Gretchen Holbrook Gerzina was born in Ann Arbor, Michigan to a white mother and African American father, whose marriage was illegal in seventeen states when they married. They moved with their two daughters just before Gretchen turned five to Springfield, Massachusetts, where she grew up, always knowing that she wanted to be a writer. She read her way through the Oz, Little Maid, and Book House series in her home, while also tackling the public library which refused to let her have an adult library card until her mother intervened.
Expecting to be a novelist—something to which she still aspires—she began instead to write lives. (“Why invent when there are so many true stories to tell?” she says.) Her first book, Carrington, is the only biography of the Bloomsbury Group figure Dora Carrington. Her second book, Black London (published in the UK as Black England), told the true story of black people in eighteenth-century Britain, and was a New York Times “notable book.” She followed this with an edited book, Black Victorians/Black Victoriana. She has published three books on Frances Hodgson Burnett: a biography, Frances Hodgson Burnett: The Unexpected Life of the Author of The Secret Garden, the Norton Critical Edition of The Secret Garden, and The Annotated Secret Garden, a lushly-illustrated and annotated edition of the perennial favorite.
Her latest book, Mr. and Mrs. Prince, is a labor of love, jointly researched with her husband, Anthony Gerzina, whom she met when they were both students at Marlboro College in Marlboro, Vermont. Lucy Terry, the first known African American poet, and her husband Abijah Prince, were landowners and former slaves who lived two hundred years earlier in the same village in Vermont as the Gerzinas, and have gone down in legend as remarkable people who fought for their rights in the courts. It completely changes the notions about slavery in the North. Writing and researching this remarkable story was a life-changing event for both Gretchen and Anthony.

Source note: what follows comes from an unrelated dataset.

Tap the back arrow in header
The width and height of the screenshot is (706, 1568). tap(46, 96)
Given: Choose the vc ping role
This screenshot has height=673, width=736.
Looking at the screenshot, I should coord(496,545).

Gerzina has a B.A. from Marlboro College, an M.A. from Simmons College, and a Ph.D. from Stanford University. She has been a tenured professor at Vassar College and at Barnard College, Columbia University. She is now the Kathe Tappe Vernon Professor in Biography at Dartmouth College, where she is the first woman ever to chair the English department, and the first African American woman to chair an Ivy League English department. She is also Honorary Visiting Professor at the University of Exeter in Devon, England. She teaches courses on the novel, Victorian literature, African American literature, Black British literature, and biography. She has held two fellowships from the National Endowment for Humanities, been Fulbright Distinguished Scholar to Great Britain, and has been selected by the Rhodes Trust and Oxford University to be the George Eastman Visiting Professor to Oxford in 2009-10, and a fellow at Balliol College.
In the media, Gerzina is the host of the nationally-syndicated program “The Book Show,” on which she interviews every week some of the finest writers working today. She has appeared frequently on British television and radio documentaries.
She and Anthony live in an eighteenth-century Vermont farmhouse with two red barns and three black cats. (In the past, they have lived in Massachusetts, Canada, California, England and New York.) They have two grown sons, Simon and Daniel, who live in New York and Chicago, and they greeted the arrival of their first grandchild, Miles McBride Gerzina, in June 2008.